Çocukluk sıkıntı nöbetlerinin en çok yaşandığı veya dile getirildiği dönemdir. Her çocuğun da söyleyebileceği gibi sıkılmak insanın yapacak hiçbir şeyinin olmamasıdır. Erişkinlikte sıkılma hissi arızi olarak değerlendirilir: inkâr edilir, geçiştirilir veya hızla çare aranır. Gerek çocuklarımız, gerek kendimiz için sıkıntı normal şartlarda olmaması gereken bir şey-durum olarak değerlendirilir. Çoğu zaman sıkıntı bir fırsattan çok zaman kaybı olarak algılanır.

Psikolojik açıdan sıkıntı, bir şeyleri istediğimiz ama ne istediğimizi bilmediğimiz, amacı bulanık bir doyumsuzluk anı olarak tanımlanabilir. Umutla umutsuzluğun, hareketle durağanlığın arafında kişiyi çaresiz bırakan bir yaşantıdır. Sıkılan kişi, bir şeylerin olmasını/değişmesini ister ama bunun ne olduğu ile ilgili açık bir fikri yoktur. Kabaca kendisini içinde bulunduğu durumdan kurtaracak “bir şey” olmasını bekler. Bunu edilgen olarak da bekleyebilir, etkinliklerle de sıkıntıdan kurtulmaya çalışabilir. Günümüzde “yeni”, “ilginç”, “keyifli” ambalajlarıyla pazarlanan birçok etkinlik sıkıntıdan kaçmaya yönelik ikamelerdir. Ne kadar çok ikame varsa o kadar çok sıkıldığımız aşikârdır.

Adam Phillips’e göre sıkıntı yas tutmayla ilgilidir (121). Belki de sıkıntı sadece günlük yaşamın yasının tutulmasıdır.  Yas ve Melankoli’de Freud “ İnsan bir kaybın gerçekleştiğini hisseder, ancak yitirilen şeyin ne olduğunu açıkça göremez; hastanın neyi yitirdiğini bilinçli bir biçimde algılayamadığını varsaymak ise daha mantıklıdır.” der. Sıkıntı çeken kişinin yitirdiğini yaşantıladığı şey ise, hiçbir şeyin çekici görünmediği o anda “yapılacak bir şey”dir. “Yasta güçsüz ve boş hale gelen dünyadır, melankolideyse egonun kendisi.” der Freud. Sıkıntıda ise her ikisi de güçsüz ve boş hale gelir.

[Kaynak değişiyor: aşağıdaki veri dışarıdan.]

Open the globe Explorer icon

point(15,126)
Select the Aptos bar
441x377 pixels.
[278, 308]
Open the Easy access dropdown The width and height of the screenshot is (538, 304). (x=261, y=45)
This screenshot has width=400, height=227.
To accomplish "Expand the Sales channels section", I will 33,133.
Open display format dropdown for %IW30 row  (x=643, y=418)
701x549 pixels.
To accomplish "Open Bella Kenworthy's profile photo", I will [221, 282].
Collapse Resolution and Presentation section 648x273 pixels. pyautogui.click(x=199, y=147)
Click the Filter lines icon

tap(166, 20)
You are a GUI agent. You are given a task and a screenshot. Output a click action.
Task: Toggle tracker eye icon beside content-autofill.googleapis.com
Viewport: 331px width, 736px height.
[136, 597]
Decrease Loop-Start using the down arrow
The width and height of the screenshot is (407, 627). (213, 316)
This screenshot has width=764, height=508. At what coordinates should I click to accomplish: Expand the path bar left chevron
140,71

Yas tutma/tutabilme kapasitesi ruhsal olgunluğun önemli bir göstergesidir. Kayıpları kabullenmeden kazançları içselleştirmek güçtür. Yas-lanarak büyürüz. Eğer sıkıntı “arzulanan şey”in yasını tutabilmek, arzuya kavuşamamayı kabullenmekse, aslında sıkılarak da büyürüz. Sıkıntıyı atlatılacak değil, içinden geçilecek bir yaşantı olarak kabul etmek, sıkıntıyla yararlı başa çıkma mekanizmaları üretebilmemizi sağlayabilir.  İnsan belki de, cazip bir hayat sürmediğini fark etmeye başlayınca yetişkinliğe adım atar. Sıkıldığımıza sıkılmadığımızda yetişkin olduğumuz söylenebilir.